Akaki Mgeladze (; ; 1910–1980) was a Soviet politician. He served as First Secretary of the Georgian Communist Party from 1952 to 1953, and before that was First Secretary of the Communist Party of Abkhazia from 1943 until 1951, as well as previously leading both the Georgian and Abkhazian Komsomol and Gruzneft.

Life and career

Pre-WW2

Born in the Guria region of Georgia, Mgeladze had grown up in Abkhazia and was serving with the military on the Transcaucasian Front when he was appointed head of the Communist Party of Abkhazia by Joseph Stalin. Under Mgeladze, Georgian was made the language of instruction in Abkhazia, replacing Abkhaz and Russian at the start of the 1945–46 academic year.

Friendship with Stalin
After the Second World War, Mgeladze became a confidant of Stalin, who nicknamed him “Comrade Wolf”. He made a declaration that Abkhazia would produce lemons for the entirety of the Soviet Union after Stalin repeatedly showed him lemon trees.

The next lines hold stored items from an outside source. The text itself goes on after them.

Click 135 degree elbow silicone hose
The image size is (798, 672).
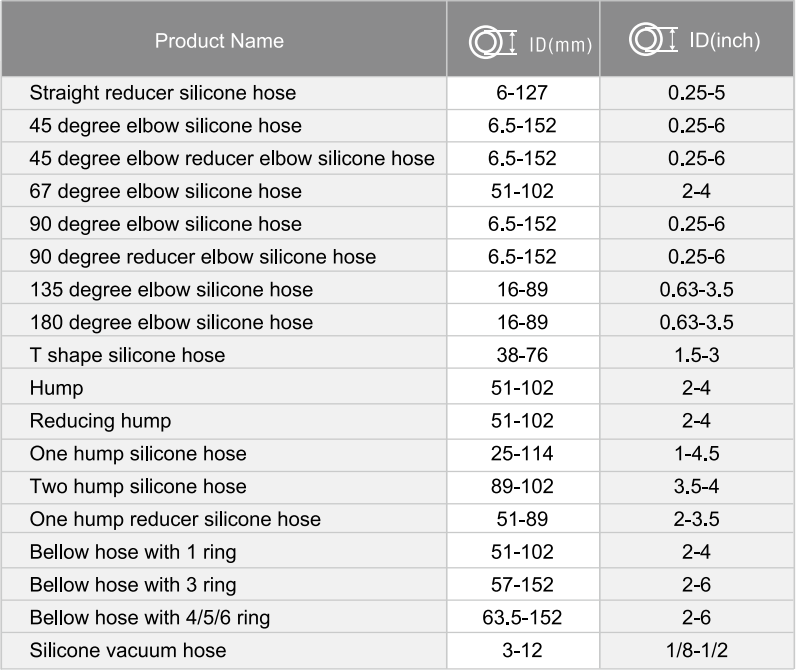tap(172, 290)
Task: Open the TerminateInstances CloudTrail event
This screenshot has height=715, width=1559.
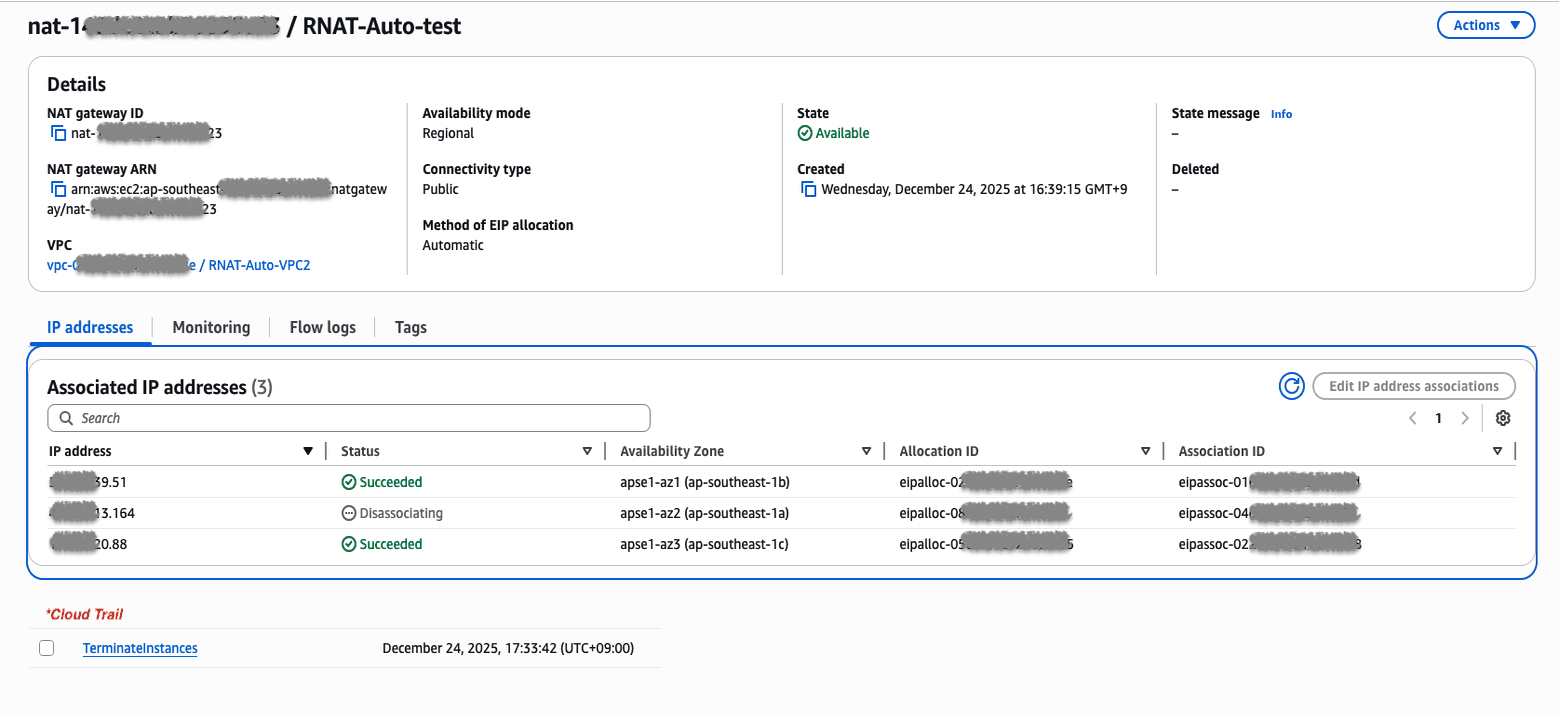Action: pos(140,648)
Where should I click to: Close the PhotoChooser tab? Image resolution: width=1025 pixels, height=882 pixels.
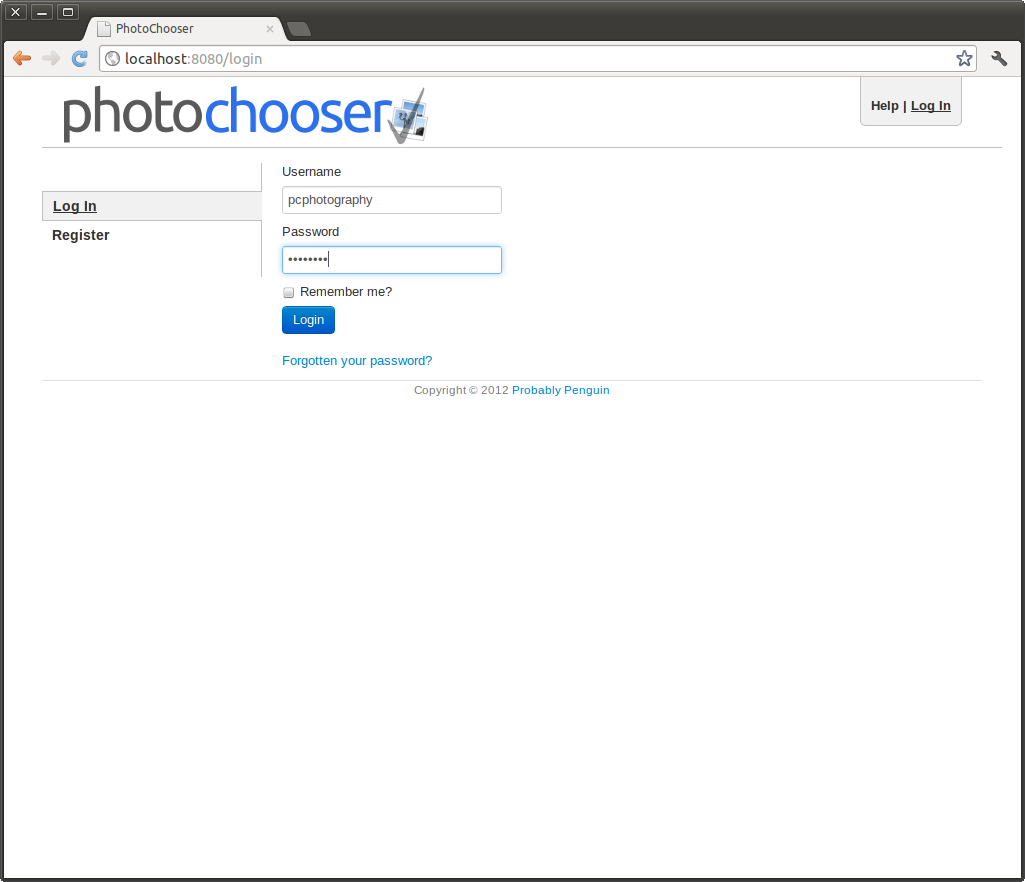coord(270,29)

Using his influence with Stalin, Mgeladze manoeuvred against head of the Ministry of State Security Lavrenti Beria, denouncing his corruption and that of Stalin’s other confidant Candide Charkviani, who was an ally of Beria. Mgeladze succeeded in convincing Stalin to turn against Charkviani and strengthened his distrust of Beria. In March 1952 Mgeladze was appointed First Secretary of the Georgian Communist Party by Beria, replacing Charkviani.

Resignation and later life
He held his position until he was forced out by Beria in April 1953, after the death of Stalin. Forced to admit that he took bribes while head of the Communist Party of Abkhazia, Mgeladze was only able to remain a Party member because his successor in Georgia, Aleksandre Mirtskhulava, refused to expel him. After that he served as the chairman of the Bibnisi collective farm, located in the Kareli district of Georgia.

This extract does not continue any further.